### TASK SET
**1)** List each recent action or strategy that the financial report excerpt gives for consolidating and streamlining operations.
**2)** Resume the financial report excerpt, picking up right after its final sentence on the company's dependence on lines of credit.

>> START DOCUMENT EXCERPT

As more fully described in Note 6 to the notes to our consolidated
financial statements in our June 30, 2002 Form 10-K, at December 31, 2002, we
have a federal tax assessment liability of approximately $1.1 million and a
related accrued interest liability of approximately $1.3 million, which
reflect the results of a settlement with the IRS Appeals Division in December
2001. We are currently seeking an installment payment plan with the IRS.
We have experienced and may continue to experience an adverse effect on
our operating results and our financial condition, especially if current
economic conditions continue for an extended period of time, despite our cost
reduction measures and efficiency improvements at our operating subsidiaries.
We are focused on the consolidation and streamlining of operations so as to
reduce our excess capacity to better match market conditions. Recent actions
taken and strategies being pursued are as follows:
- Transitioning the San Diego facility and evaluating further
opportunities of consolidation, transition or sale of other
facilities.
- Continuing focus on cost reductions related to pertinent production
levels and reductions in administrative costs.
- Focusing our marketing efforts in the solicitation of customers in
nonecomically affected industries.
For further discussion, see section entitled "Risk Factors That May
Affect Your Decision to Invest in Us" in our 2002 Form 10-K, which was filed
with the SEC on September 26, 2002 and to the discussion in this Form 10-Q
under the heading "Update of Risk Factors."
We remain dependent on our lines of credit for operations and growth.

>> END DOCUMENT EXCERPT
>> START DATA SECTION

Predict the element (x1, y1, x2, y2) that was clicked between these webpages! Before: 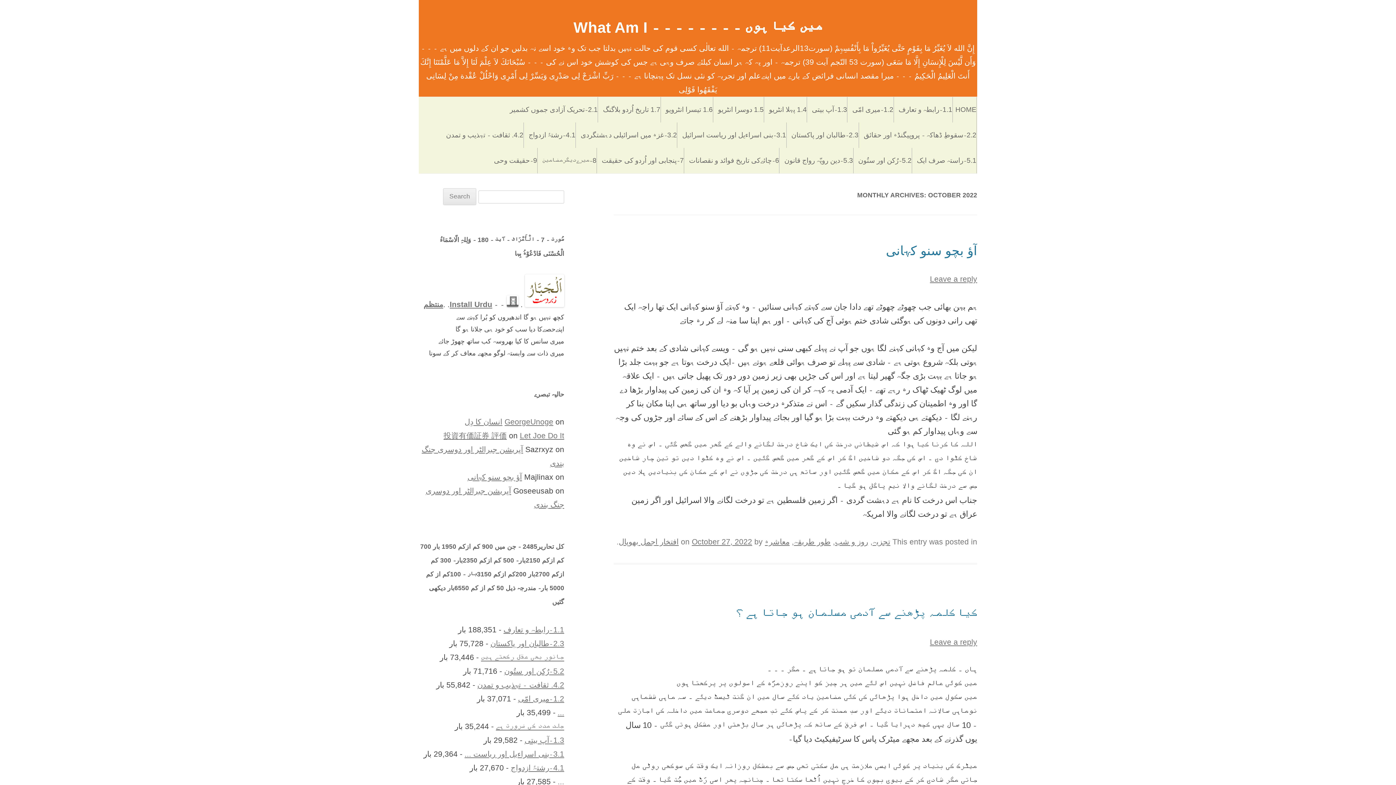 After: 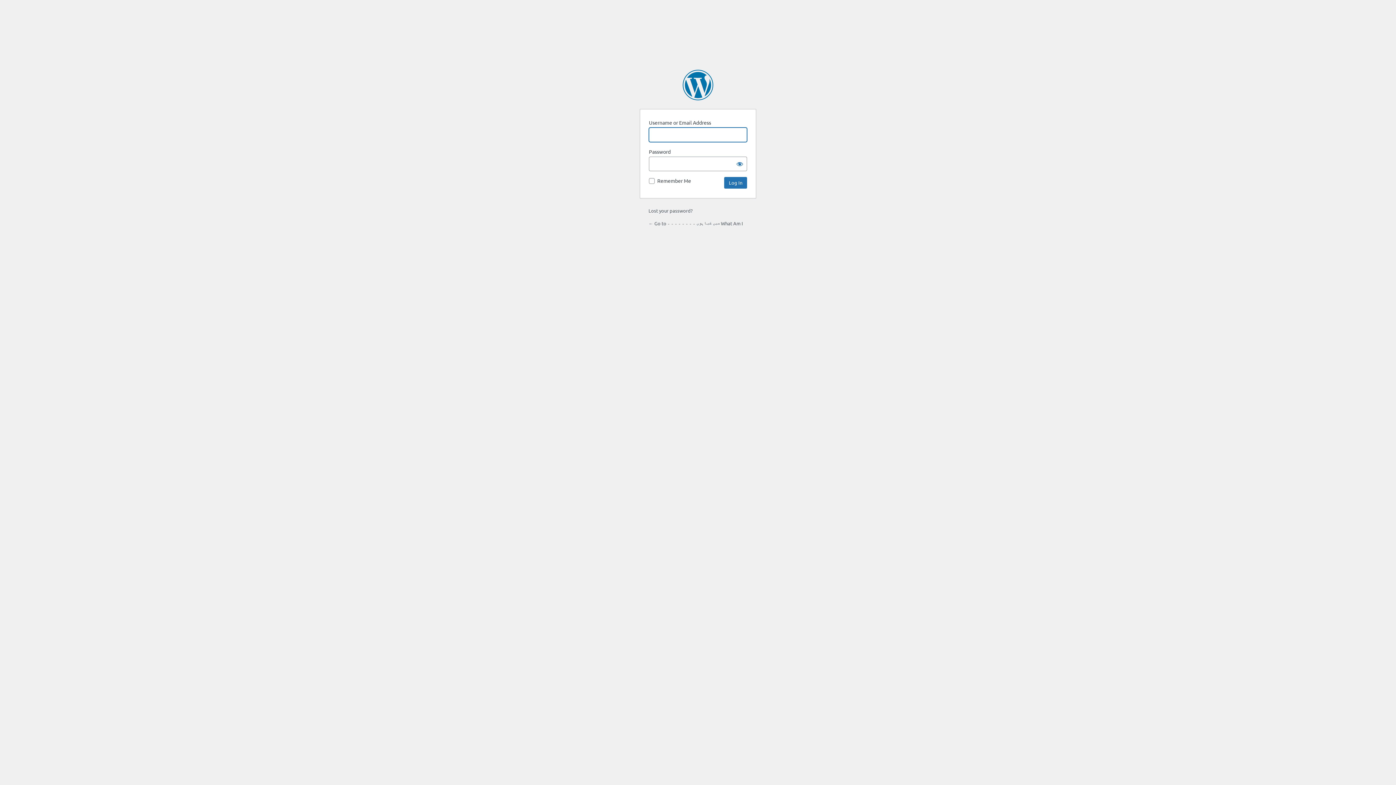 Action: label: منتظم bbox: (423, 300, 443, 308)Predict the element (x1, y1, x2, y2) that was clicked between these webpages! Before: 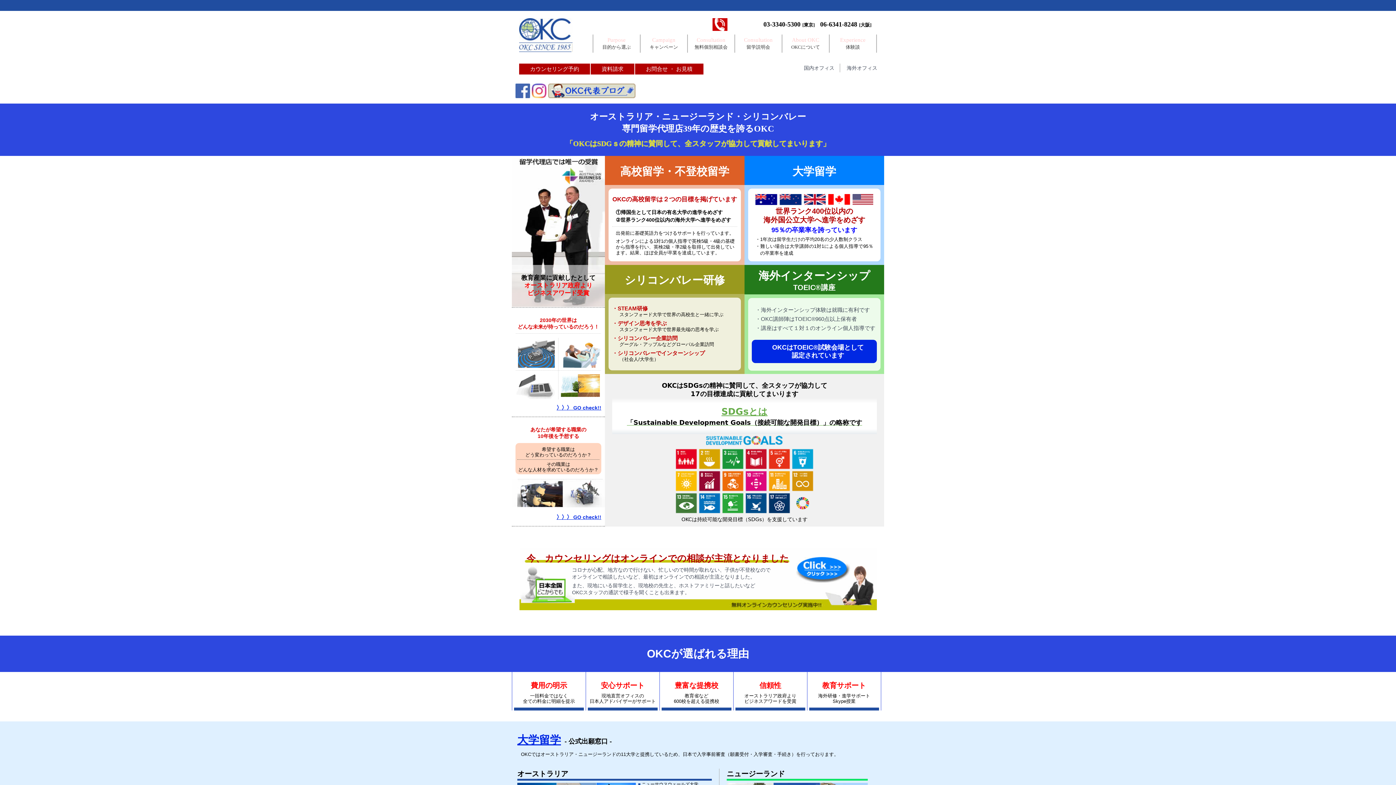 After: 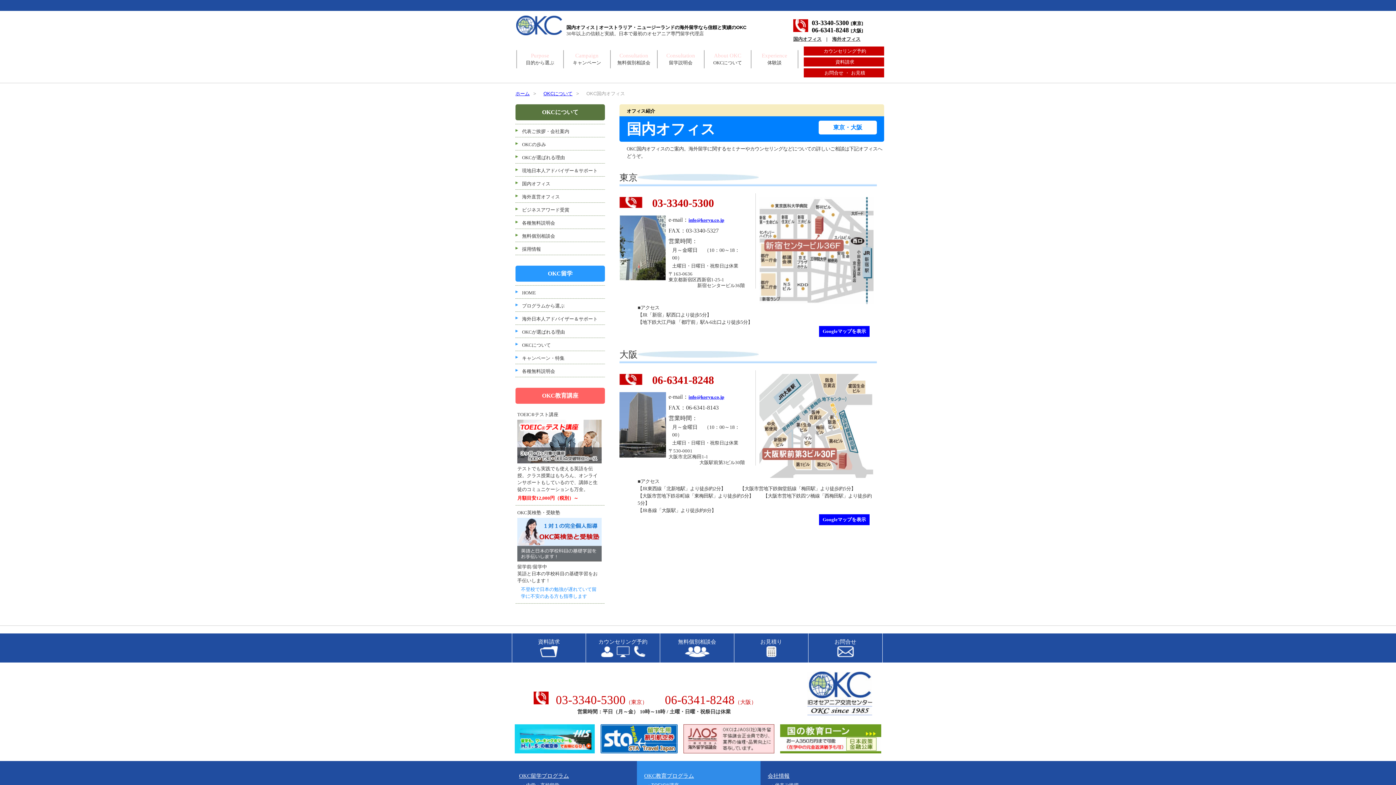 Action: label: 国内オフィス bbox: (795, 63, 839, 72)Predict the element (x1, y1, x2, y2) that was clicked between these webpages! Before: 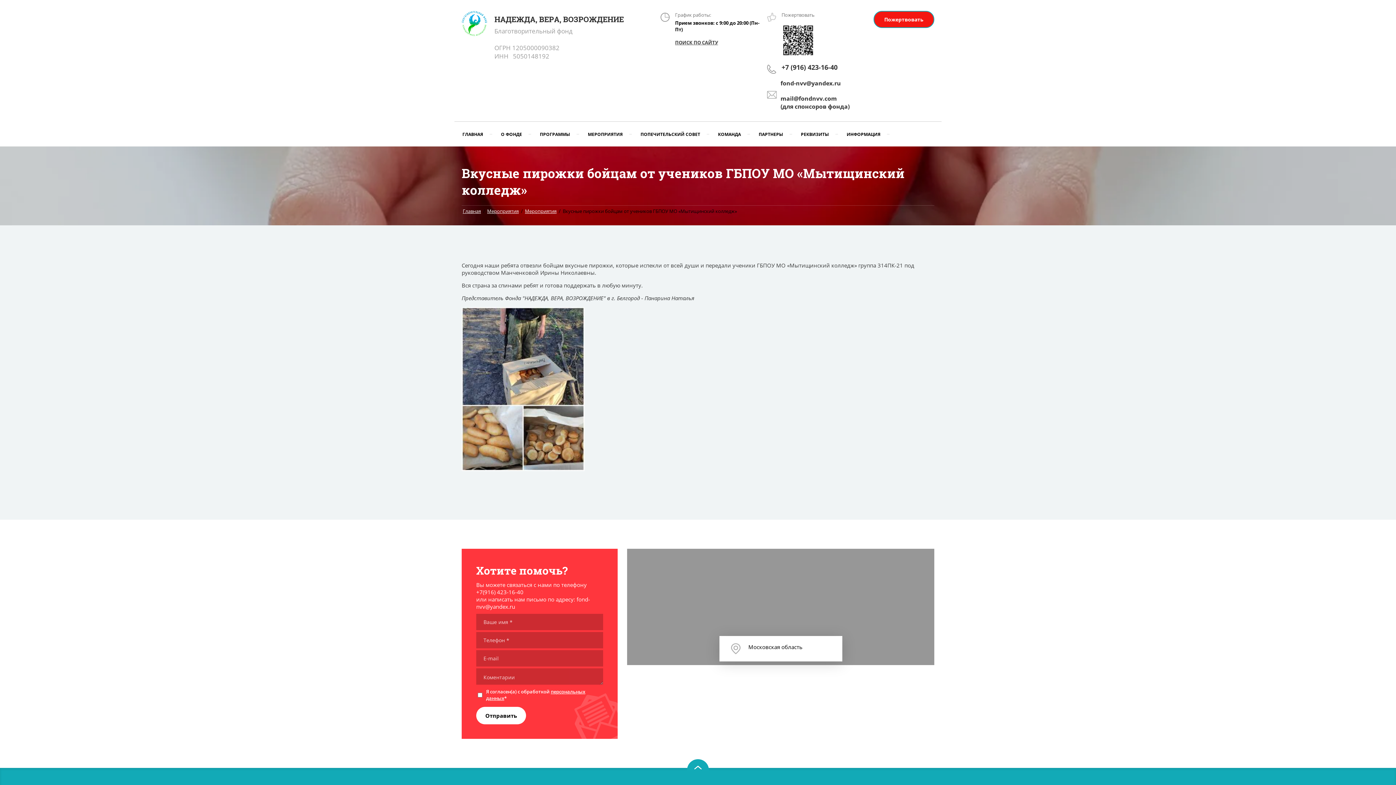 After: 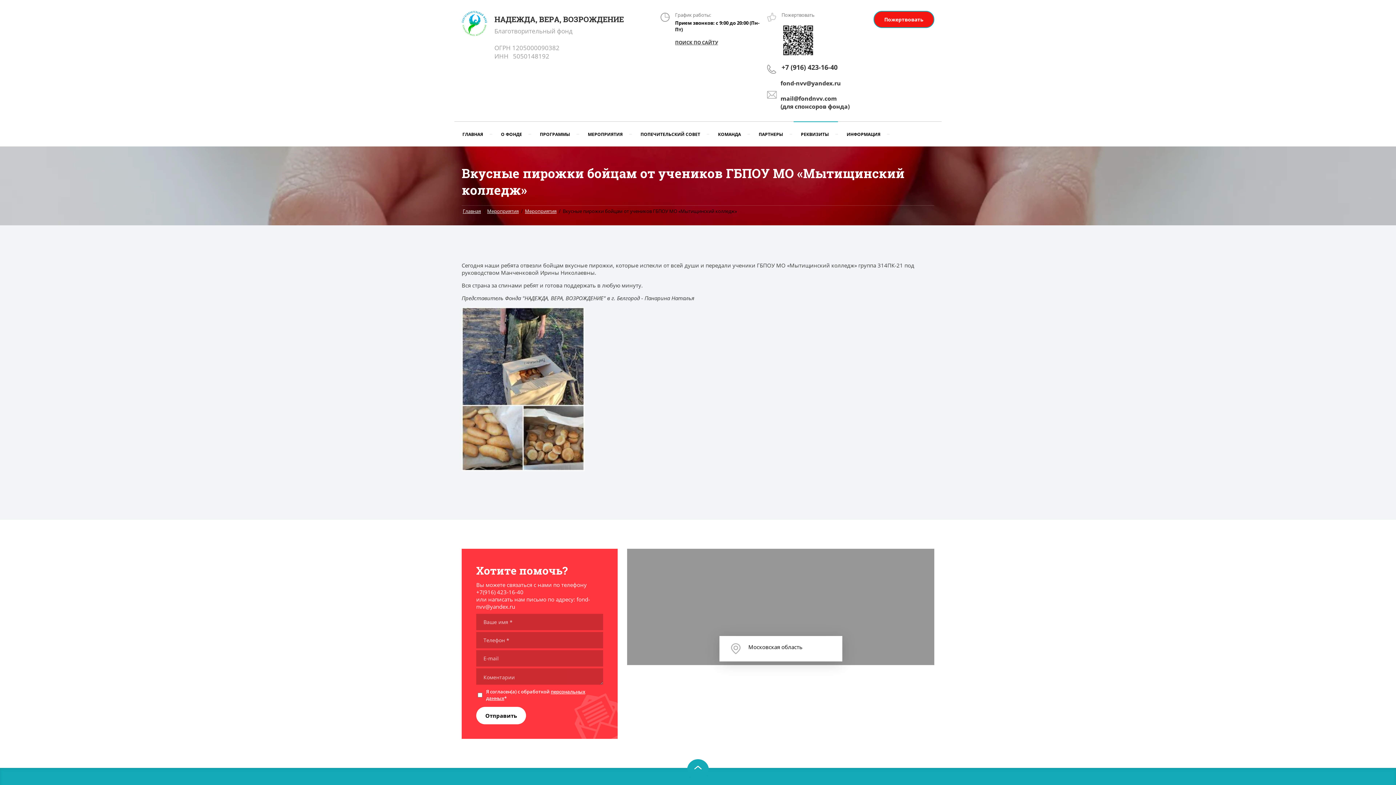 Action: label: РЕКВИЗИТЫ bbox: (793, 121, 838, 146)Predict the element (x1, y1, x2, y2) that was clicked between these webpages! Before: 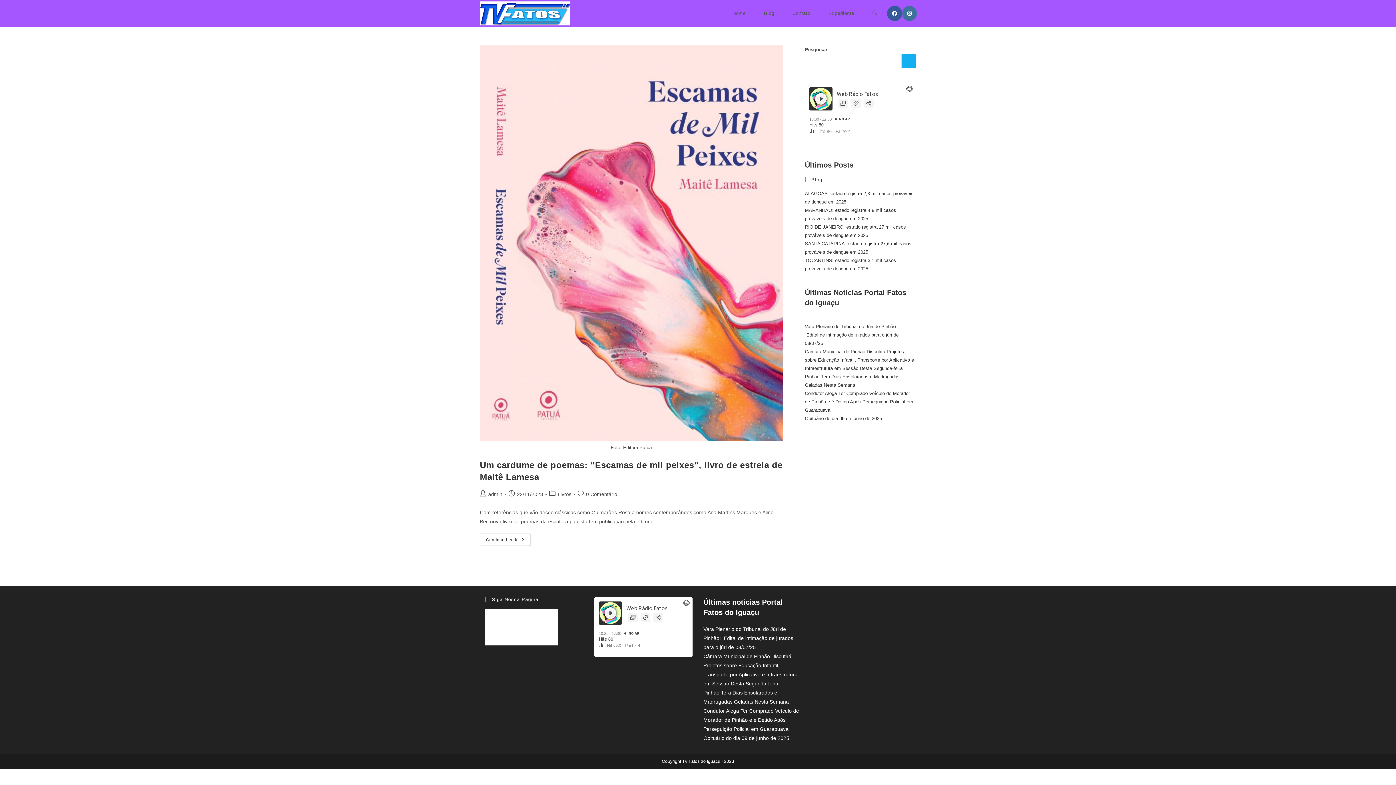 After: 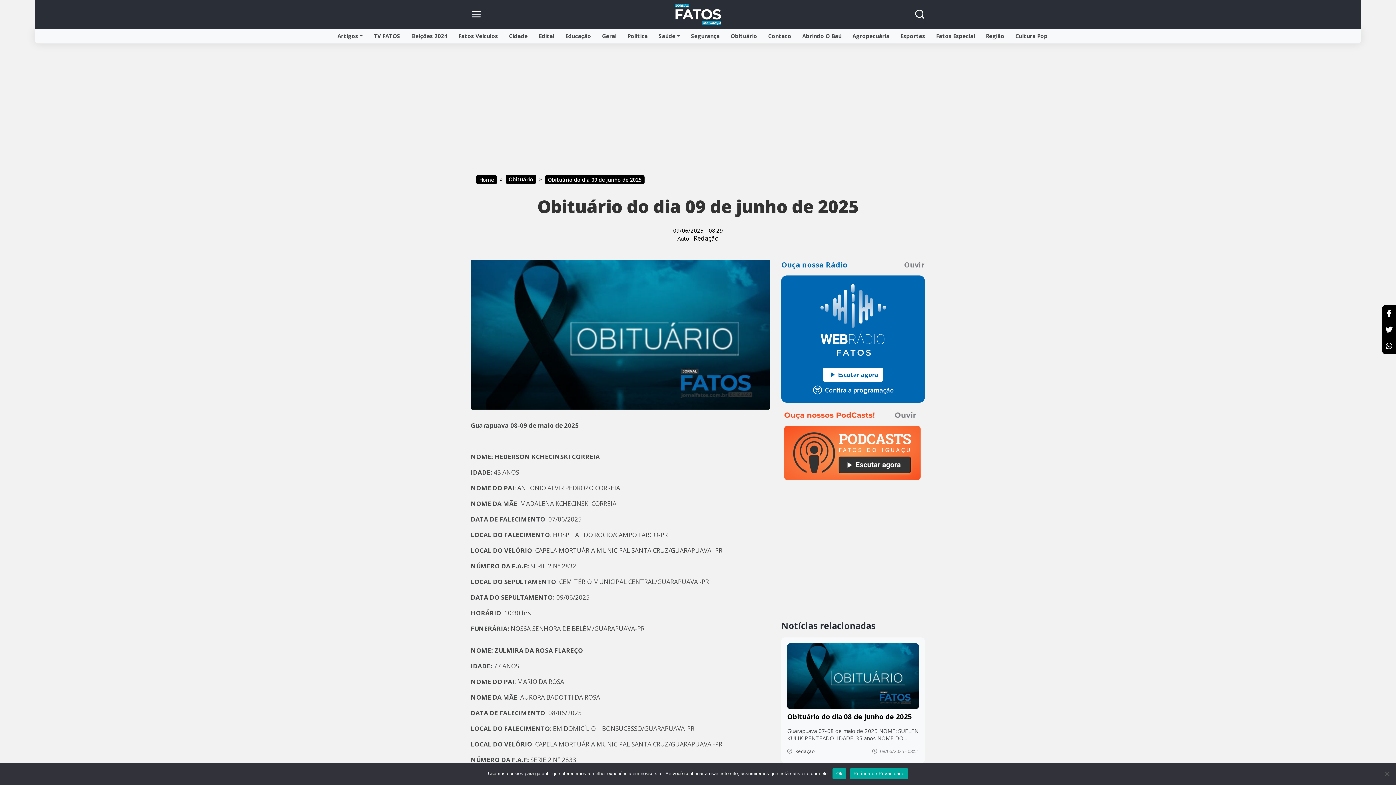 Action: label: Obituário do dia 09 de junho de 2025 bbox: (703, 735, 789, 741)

>> END DATA SECTION

### RESPONSES TO THE EXERCISE
**1)**
- Transitioning the San Diego facility and evaluating further opportunities to consolidate, transition or sell other facilities.
- Continuing to focus on cost reductions tied to pertinent production levels and on reductions in administrative costs.
- Focusing marketing efforts on soliciting customers in industries that have not been economically affected.

**2)**
Our domestic line of credit agreement is set to mature in September 2003. We
can provide no assurance that the agreement will be renewed or that any
renewal would occur on commercially reasonable terms. We may have to explore
alternative financing if the bank does not renew our line of credit.
We may require additional financing to satisfy our debt obligations.
However, there can be no assurance that we will be able to obtain additional
debt or equity financing when needed, or on acceptable terms. Any additional
debt or equity financing may involve substantial dilution to our stockholders,
restrictive covenants or high interest costs. The failure to raise needed
funds on sufficiently favorable terms could have a material adverse effect on
our business, operating results, and financial condition.
Although management believes our cash resources, cash from operations
and available borrowing capacity on our working capital lines of credit are
sufficient to fund operations, if we cannot refinance the domestic line of
credit upon its maturity or find alternative financing/funding of this
obligation, there is no assurance that we will continue as a going concern.
ENVIRONMENTAL MATTERS
Since the early 1990s, we have been, and continue to be, involved in
certain remediation and investigative studies regarding soil and groundwater
contamination at the site of a former printed circuit board manufacturing
plant in Anaheim, California. One of our former subsidiaries, Aeroscientific
Corp., leased the Anaheim facility. Under the terms of a cost sharing
agreement entered into in July 1993, the remaining remediation costs are
currently being shared on a 50-50 basis with the landlord. There is no
environmental insurance coverage for this remediation. At December 31, 2002,
we had a reserve of $416,000 for future remediation costs. Management, based
in part on consultations with outside environmental engineers and scientists,
believes that this reserve is adequate to cover its share of future
remediation costs at this site. However, the future actual remediation costs
could differ significantly from the estimates and our portion could exceed the
amount of our reserve. Our liability for remediation in excess of our reserve
could have a material adverse impact on our business, financial condition,
results of operations and cash flows.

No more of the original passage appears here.